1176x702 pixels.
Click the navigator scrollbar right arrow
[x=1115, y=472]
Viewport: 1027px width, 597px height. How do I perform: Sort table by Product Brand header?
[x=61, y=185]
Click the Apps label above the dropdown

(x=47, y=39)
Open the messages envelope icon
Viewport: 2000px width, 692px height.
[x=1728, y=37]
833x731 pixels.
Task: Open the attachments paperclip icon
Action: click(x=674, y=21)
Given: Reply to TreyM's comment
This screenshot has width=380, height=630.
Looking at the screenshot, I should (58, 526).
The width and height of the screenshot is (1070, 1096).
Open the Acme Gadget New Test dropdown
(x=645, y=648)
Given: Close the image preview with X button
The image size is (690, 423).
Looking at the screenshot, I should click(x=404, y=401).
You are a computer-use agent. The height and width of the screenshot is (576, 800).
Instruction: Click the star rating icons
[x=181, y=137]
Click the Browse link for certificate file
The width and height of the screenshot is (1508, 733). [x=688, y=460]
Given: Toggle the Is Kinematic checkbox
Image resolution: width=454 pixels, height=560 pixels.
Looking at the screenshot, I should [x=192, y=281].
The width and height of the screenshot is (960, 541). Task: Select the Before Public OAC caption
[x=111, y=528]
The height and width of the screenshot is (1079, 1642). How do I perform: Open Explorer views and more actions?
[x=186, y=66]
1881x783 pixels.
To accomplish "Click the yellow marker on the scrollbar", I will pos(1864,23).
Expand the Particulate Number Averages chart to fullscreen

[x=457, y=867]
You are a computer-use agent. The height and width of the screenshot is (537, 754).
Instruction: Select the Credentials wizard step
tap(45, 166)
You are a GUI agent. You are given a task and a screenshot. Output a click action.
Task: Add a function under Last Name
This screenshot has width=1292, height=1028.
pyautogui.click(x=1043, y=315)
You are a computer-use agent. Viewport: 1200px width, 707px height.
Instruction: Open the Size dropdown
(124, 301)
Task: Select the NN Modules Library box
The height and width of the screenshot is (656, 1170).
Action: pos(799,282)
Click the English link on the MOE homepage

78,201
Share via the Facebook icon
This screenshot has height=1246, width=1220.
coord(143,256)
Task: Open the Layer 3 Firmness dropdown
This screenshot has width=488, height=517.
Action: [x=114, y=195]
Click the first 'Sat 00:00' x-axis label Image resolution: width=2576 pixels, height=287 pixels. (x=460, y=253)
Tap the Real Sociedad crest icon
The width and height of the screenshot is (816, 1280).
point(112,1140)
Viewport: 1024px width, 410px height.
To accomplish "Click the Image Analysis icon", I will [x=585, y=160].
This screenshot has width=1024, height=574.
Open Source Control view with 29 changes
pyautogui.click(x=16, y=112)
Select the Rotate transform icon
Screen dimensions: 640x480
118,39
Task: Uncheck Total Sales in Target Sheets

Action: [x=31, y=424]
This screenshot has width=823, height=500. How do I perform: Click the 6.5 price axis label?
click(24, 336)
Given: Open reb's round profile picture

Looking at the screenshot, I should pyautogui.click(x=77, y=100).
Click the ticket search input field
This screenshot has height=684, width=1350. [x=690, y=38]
********
-- What you will do --
Extract the complete listing verbatim.

-- Reply to the task --
1176x702 pixels.
Click the navigator scrollbar right arrow
[x=1115, y=472]
Viewport: 1027px width, 597px height. How do I perform: Sort table by Product Brand header?
[x=61, y=185]
Click the Apps label above the dropdown

(x=47, y=39)
Open the messages envelope icon
Viewport: 2000px width, 692px height.
[x=1728, y=37]
833x731 pixels.
Task: Open the attachments paperclip icon
Action: click(x=674, y=21)
Given: Reply to TreyM's comment
This screenshot has width=380, height=630.
Looking at the screenshot, I should (58, 526).
The width and height of the screenshot is (1070, 1096).
Open the Acme Gadget New Test dropdown
(x=645, y=648)
Given: Close the image preview with X button
The image size is (690, 423).
Looking at the screenshot, I should click(x=404, y=401).
You are a computer-use agent. The height and width of the screenshot is (576, 800).
Instruction: Click the star rating icons
[x=181, y=137]
Click the Browse link for certificate file
The width and height of the screenshot is (1508, 733). [x=688, y=460]
Given: Toggle the Is Kinematic checkbox
Image resolution: width=454 pixels, height=560 pixels.
Looking at the screenshot, I should [x=192, y=281].
The width and height of the screenshot is (960, 541). Task: Select the Before Public OAC caption
[x=111, y=528]
The height and width of the screenshot is (1079, 1642). How do I perform: Open Explorer views and more actions?
[x=186, y=66]
1881x783 pixels.
To accomplish "Click the yellow marker on the scrollbar", I will pos(1864,23).
Expand the Particulate Number Averages chart to fullscreen

[x=457, y=867]
You are a computer-use agent. The height and width of the screenshot is (537, 754).
Instruction: Select the Credentials wizard step
tap(45, 166)
You are a GUI agent. You are given a task and a screenshot. Output a click action.
Task: Add a function under Last Name
This screenshot has width=1292, height=1028.
pyautogui.click(x=1043, y=315)
You are a computer-use agent. Viewport: 1200px width, 707px height.
Instruction: Open the Size dropdown
(124, 301)
Task: Select the NN Modules Library box
The height and width of the screenshot is (656, 1170).
Action: pos(799,282)
Click the English link on the MOE homepage

78,201
Share via the Facebook icon
This screenshot has height=1246, width=1220.
coord(143,256)
Task: Open the Layer 3 Firmness dropdown
This screenshot has width=488, height=517.
Action: [x=114, y=195]
Click the first 'Sat 00:00' x-axis label Image resolution: width=2576 pixels, height=287 pixels. (x=460, y=253)
Tap the Real Sociedad crest icon
The width and height of the screenshot is (816, 1280).
point(112,1140)
Viewport: 1024px width, 410px height.
To accomplish "Click the Image Analysis icon", I will [x=585, y=160].
This screenshot has width=1024, height=574.
Open Source Control view with 29 changes
pyautogui.click(x=16, y=112)
Select the Rotate transform icon
Screen dimensions: 640x480
118,39
Task: Uncheck Total Sales in Target Sheets

Action: [x=31, y=424]
This screenshot has width=823, height=500. How do I perform: Click the 6.5 price axis label?
click(24, 336)
Given: Open reb's round profile picture

Looking at the screenshot, I should pyautogui.click(x=77, y=100).
Click the ticket search input field
This screenshot has height=684, width=1350. [x=690, y=38]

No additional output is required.